Western Europe Foreign Ministers of the smaller NATO powers may try to convince you that the FRG/USSR Treaty and progress on SALT are sufficient so that we should now agree to multilateral consultations between NATO and Warsaw Pact countries to bring about an early conference on European security. Western Foreign Ministers may also express concern over the Mills Bill and growing protectionism in the U.S.
B.
Warsaw Pact Foreign Ministers may urge you to agree to an early conference on European Security without preconditions.
C.
Harmel (Belgium) may seek your advice about his “two China” resolution. You should reiterate that we see no need for one as the vote seems likely to hold this year.

III. Africa.

A.
On Southern Africa, some Foreign Ministers (Kenya, Tanzania, Zambia) may ask for reassurance that we will stick to the South African and Portuguese arms embargoes and on sanctions against Southern Rhodesia. They may try to put you under pressure to agree to the further sanctions on South Africa adopted by the Security Council and to persuade the UK not to resume arms sales of any type. You should reply that we have carried out the sanctions resolutions more strictly than most major powers and that we will continue to observe the sanctions. On broadened sanctions you should note that the failure of Africans to insist that all countries obey the existing sanctions equally was already causing us trouble. Rather than broadening sanctions we think the focus should be on securing better compliance with those measures on which there has been general agreement.
B.
Mauritania may press for appointment of a resident U.S. Ambassador instead of an Ambassador also accredited to Senegal. You should say that you will look into the question again.

IV. East Asia.

A.
China will seek maximum U.S. support for its position on the representation issue, including a U.S. “no” vote and active opposition to the Belgian two-China proposal if it is submitted. You should say that we have urged the Belgians not to submit it. If they do it is clear that it will not get the necessary votes. We now doubt it will go in, but if it does our delegations will be in immediate touch on how to handle [Page 157]the situation. Observe that it is in fact surprising that such a proposal has never been put before the Assembly.
B.
Korea, in addition to seeking maximum U.S. support for its position on the Korean representation issue, will probably try to get assurances that we will not further reduce our forces in Korea until ROK forces’ modernization is completed. They may also seek assurances of U.S. support, going beyond our Defense Treaty, in the case of attack against them.
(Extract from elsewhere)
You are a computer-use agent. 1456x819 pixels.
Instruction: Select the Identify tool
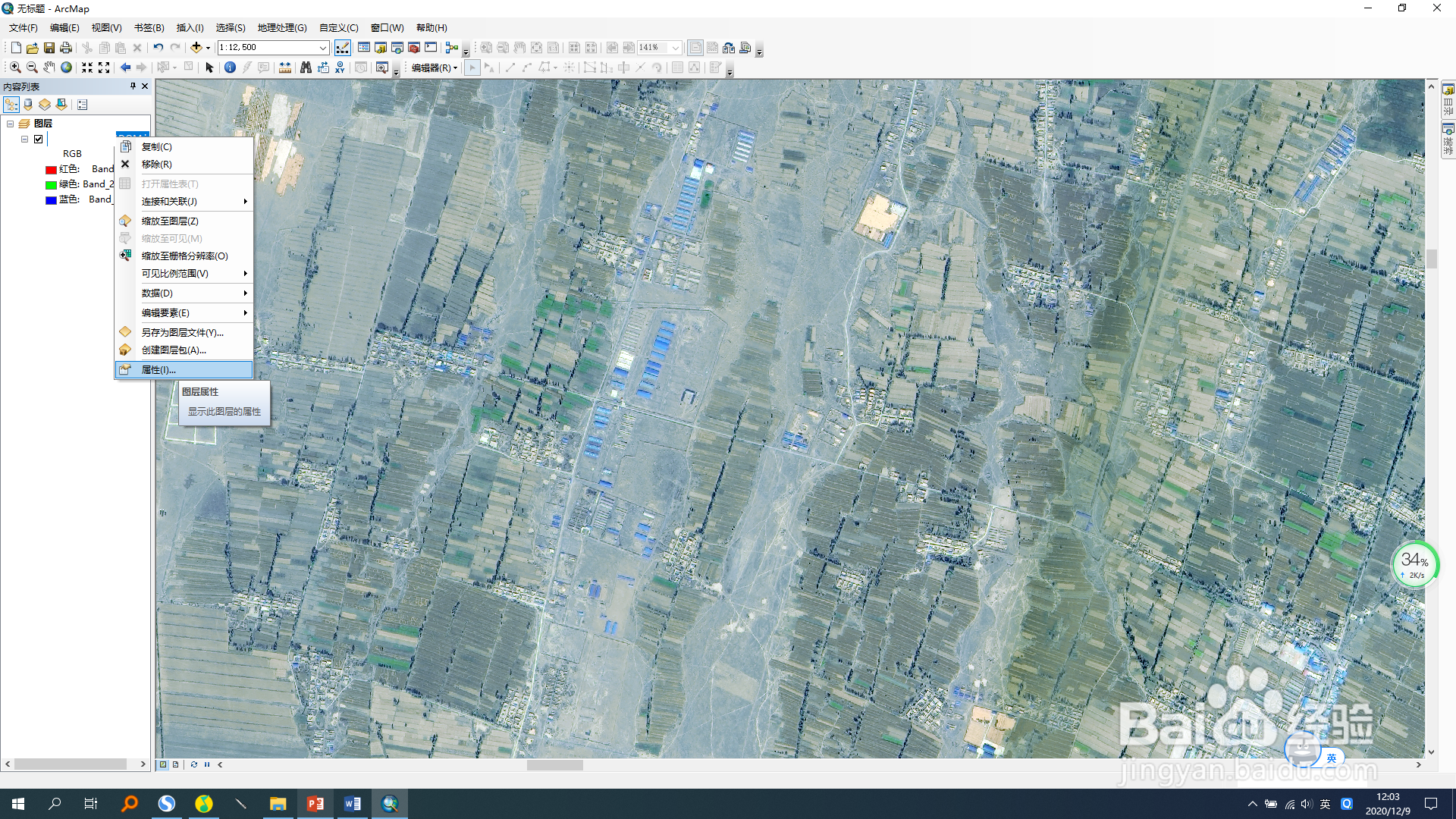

You should assure them of full support on the GA item. On the bilateral relationship you should say there is no possibility of us expanding on the Treaty, that we have proven our attitude by fighting in their defense, and that raising the issue will only cause North Korea to assume there may be a doubt—to the detriment of us both. On force reductions say we believe reductions and modernization should both proceed but have made no decisions on reduction beyond the 20,000 we have told them about.

V. Latin America.

A.
Some Latin American Foreign Ministers may seek reassurance that we regard our Latin American relationship as “special” and that the President’s promises for “action for progress” will result in positive U.S. policies in trade, economic assistance and technology transfer.
B.
More specifically with respect to trade, they—as well as other LDC’s—will express concern with protectionist trends in the U.S. and press for broad and prompt implementation of our pledges to provide greater access for their exports. You can assure them we intend to press ahead toward this goal.
  1. Source: National Archives, RG 59, Central Files 1970–73, UN 3 GA. Secret. An attached memorandum of transmittal from Martin F. Herz to Rogers is dated September 16. Rogers forwarded the paper to President Nixon on September 21.